The bag:  I suggest a bag or tactical backpack that is comfortable enough to carry for at least 10 miles if necessary.  My personal choice is the X1-E made by Eberlestock.com.  The pack is comfortable, discrete, and holds all my daily gear.  Blackhawk tactical also makes some decent packs as does 5.11 tactical. 

Water: I suggest at least 1L, or 32 oz.  Nalgene screw lid bottles work great, they are solid and leak proof. Bonus points for having a way to purify it, so tablets or a filter are a nice plus to carry as well.

Tool Kit:In addition to a tactical knife, I keep a Leatherman Surge or Wave, with the accessory bit kit which covers most Phillips, common, and torx screws.  A small folding allen wrench set is also useful.  Additional saw blades are handy too if you ever have to use it.
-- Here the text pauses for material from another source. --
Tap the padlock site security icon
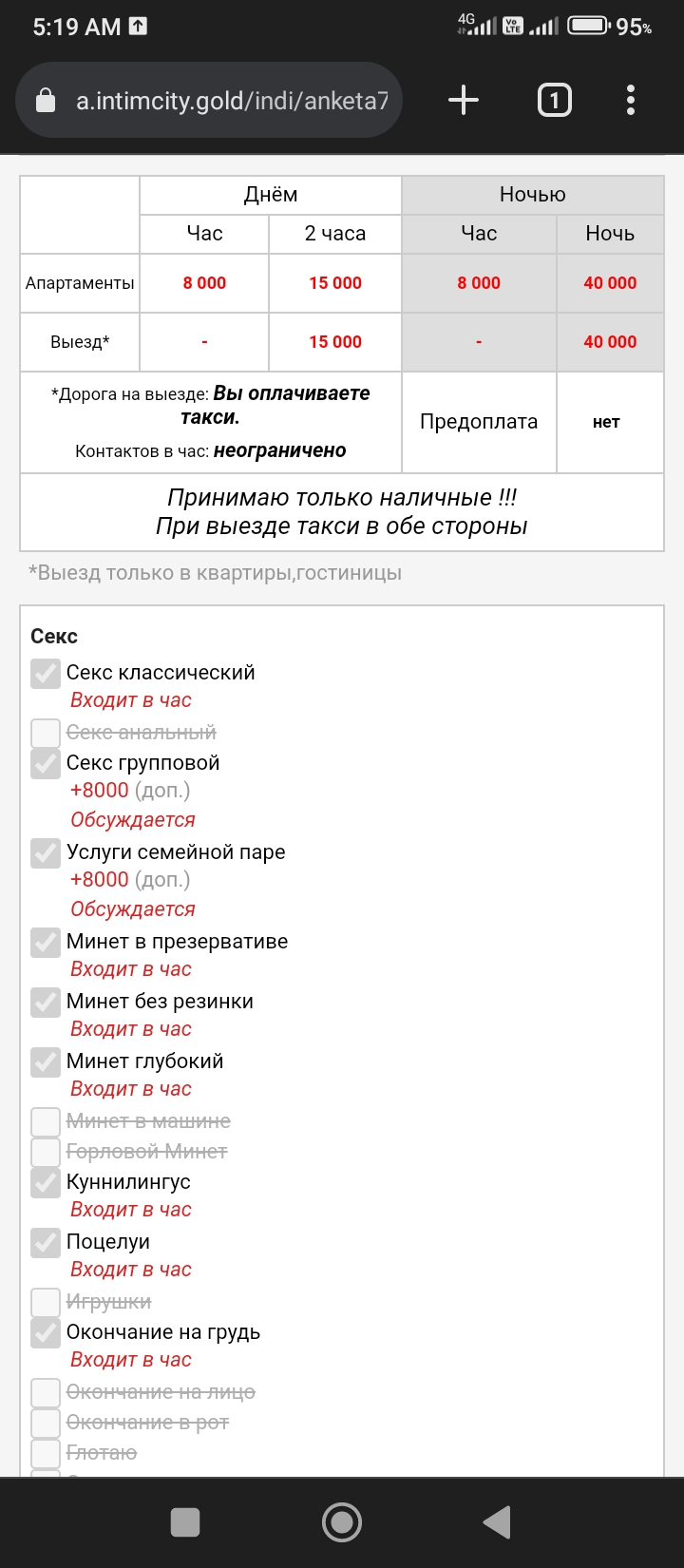Screen dimensions: 684x1568 pos(46,100)
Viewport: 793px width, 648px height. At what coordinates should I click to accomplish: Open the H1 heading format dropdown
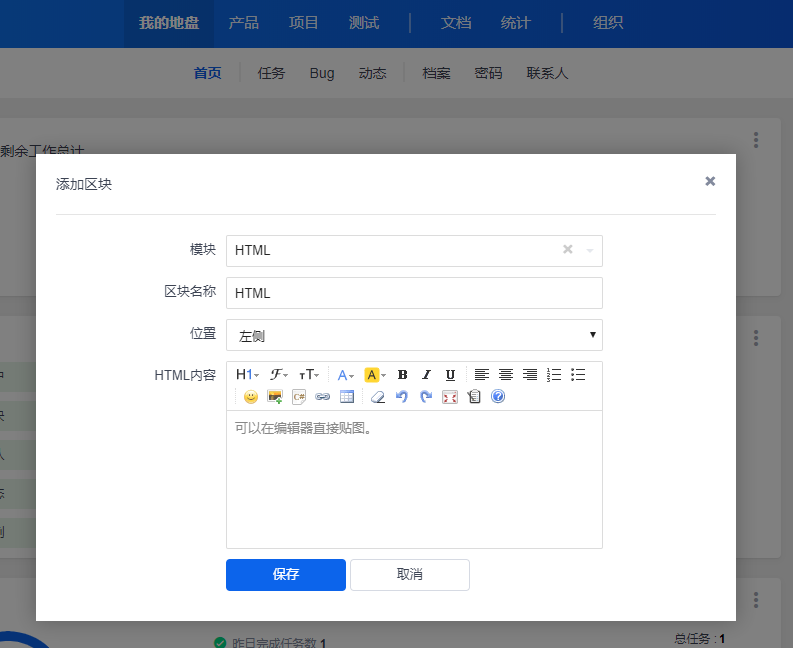(x=247, y=375)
Spare batteries:  I recommend at least 48 hours worth of batteries for anything that will be using them.  If your flashlight lasts 8 hours on one set, you need 6 extra sets.  Repeat for all critical electronics.  Only buy Energizer Lithium brand, and Surefire brand.  Nothing lasts longer.

A Map:  Do not depend on your smartphone to work.  Keep a folding map so you can find your way if lost. Include a sheet with a list of important addresses, like fire and police, and your most reliable friends and family.

Trauma Kit:Usually a simple blow out kit for dealing with massive hemorrhaging is all you need.  It really only needs to keep you alive until you can reach professional care.  Compression bandages, gauze, tape, more gauze, anything to stuff in a wound to slow the bleeding.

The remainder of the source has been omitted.